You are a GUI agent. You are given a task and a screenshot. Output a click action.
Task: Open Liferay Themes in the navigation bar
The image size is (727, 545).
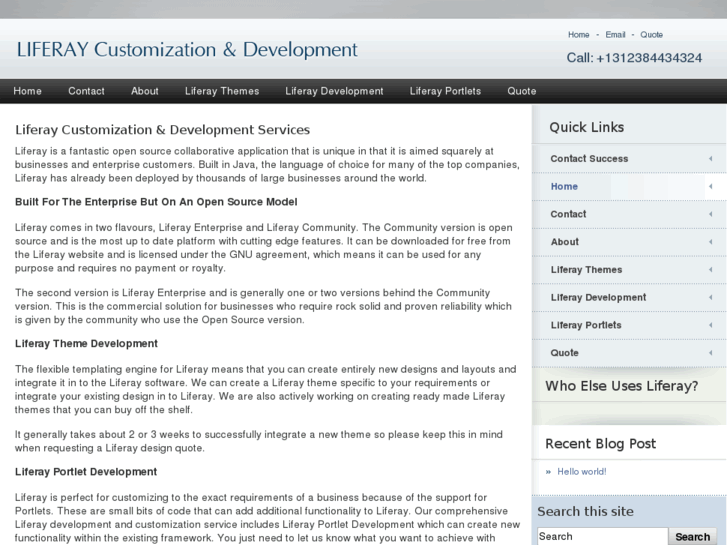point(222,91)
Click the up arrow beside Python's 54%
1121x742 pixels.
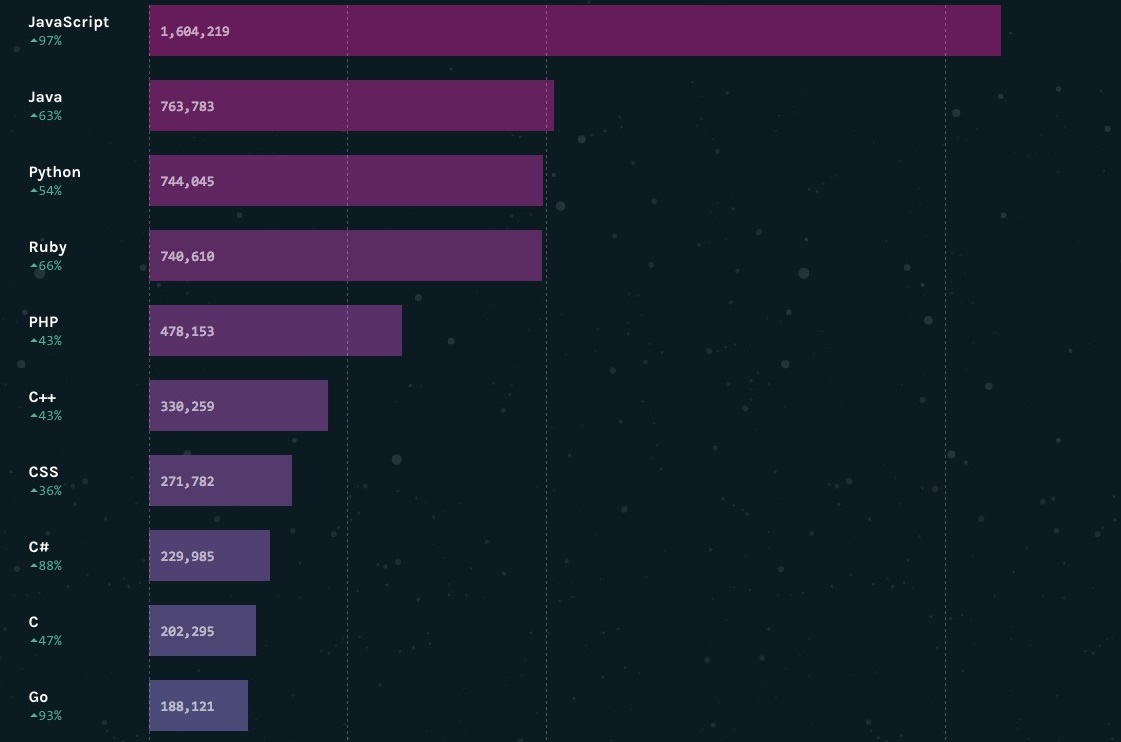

■ **Activity**
Only the lines from the one that holds "Task: Open Liferay" through the end of the records above should be printed again, exactly as they are. Leave out the pictures.

■ **Your response**
Task: Open Liferay Themes in the navigation bar
The image size is (727, 545).
point(222,91)
Click the up arrow beside Python's 54%
1121x742 pixels.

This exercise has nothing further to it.